USS Gull (AM-74) was a minesweeper acquired by the U.S. Navy for the dangerous task of removing mines from minefields laid in the water to prevent ships from passing.

Gull, formerly trawler Boston College, was built by the Bath Iron Works, Bath, Maine, in 1928; acquired 30 August 1940; converted at the Boston Yards of the Bethlehem Steel Corp. 30 September 1940; and commissioned 3 December 1940.

World War II service 

Attached to the Inshore Patrol, Gull conducted minesweeping operations in Massachusetts Bay until 28 March 1941 when she sailed for Norfolk, Virginia, via Yorktown, Virginia.
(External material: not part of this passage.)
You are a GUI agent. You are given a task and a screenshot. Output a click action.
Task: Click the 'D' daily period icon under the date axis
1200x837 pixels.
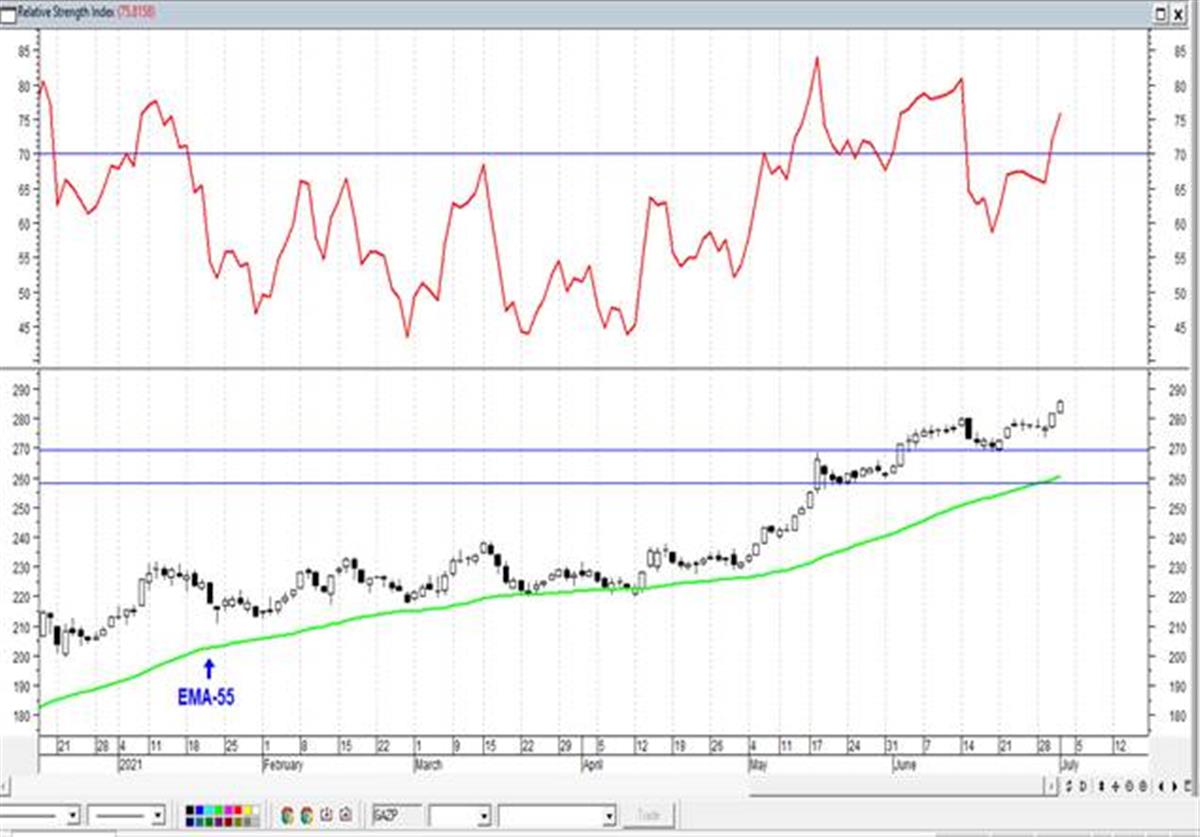pyautogui.click(x=1083, y=786)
Homeported at Norfolk 6 April to 26 August 1941, she operated along the Atlantic coast as far north as Boston, Massachusetts, until sailing the latter date for Argentia, Newfoundland, where she put in 4 September.
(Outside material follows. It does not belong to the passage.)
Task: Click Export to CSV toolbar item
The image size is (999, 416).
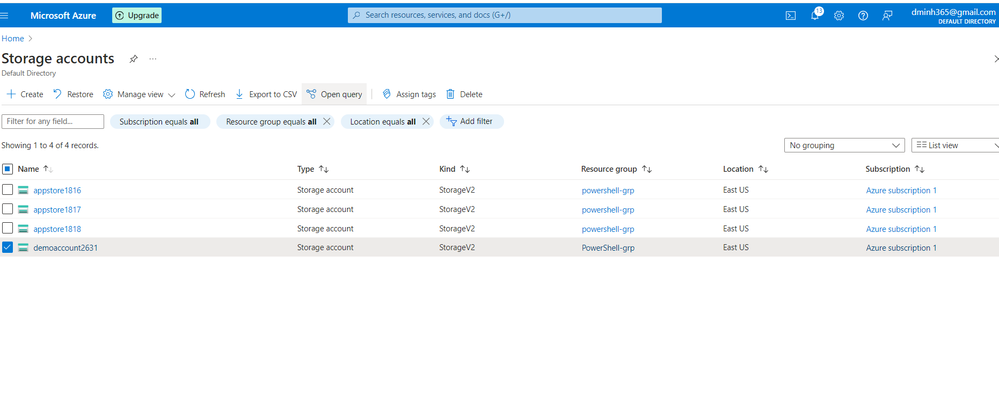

Gull continued her exacting duties as a minesweeper at Argentia until the summer of 1944, calling at Boston for repairs as needed.

Decommissioning 

She decommissioned at Quincy, Massachusetts, 25 July 1944. Stricken from the Navy List 22 August 1944, she was transferred to the Maritime Commission for disposal 15 May 1946. She was sold the same month and served commercially as Gudrun.

Lost at sea 
The Gudrun which left Gloucester on Wednesday, 3 January 1951, for a trip of dabs for Gorton-Pew Fisheries Co. LTD,. Radioed at 3.24 o’clock Sunday morning, 14 January, the terse but grim message, "We are sinking" and followed with her position, as being some 180 miles south of Cape Race, Nfld.

Aboard were Capt. Johann Axel Johannsson of West Medford and a crew of 16 men, including seven Gloucester men. Twelve of the crew are known to be married, and they have a total of 35 children. All seven Gloucester members are married and have 19 children.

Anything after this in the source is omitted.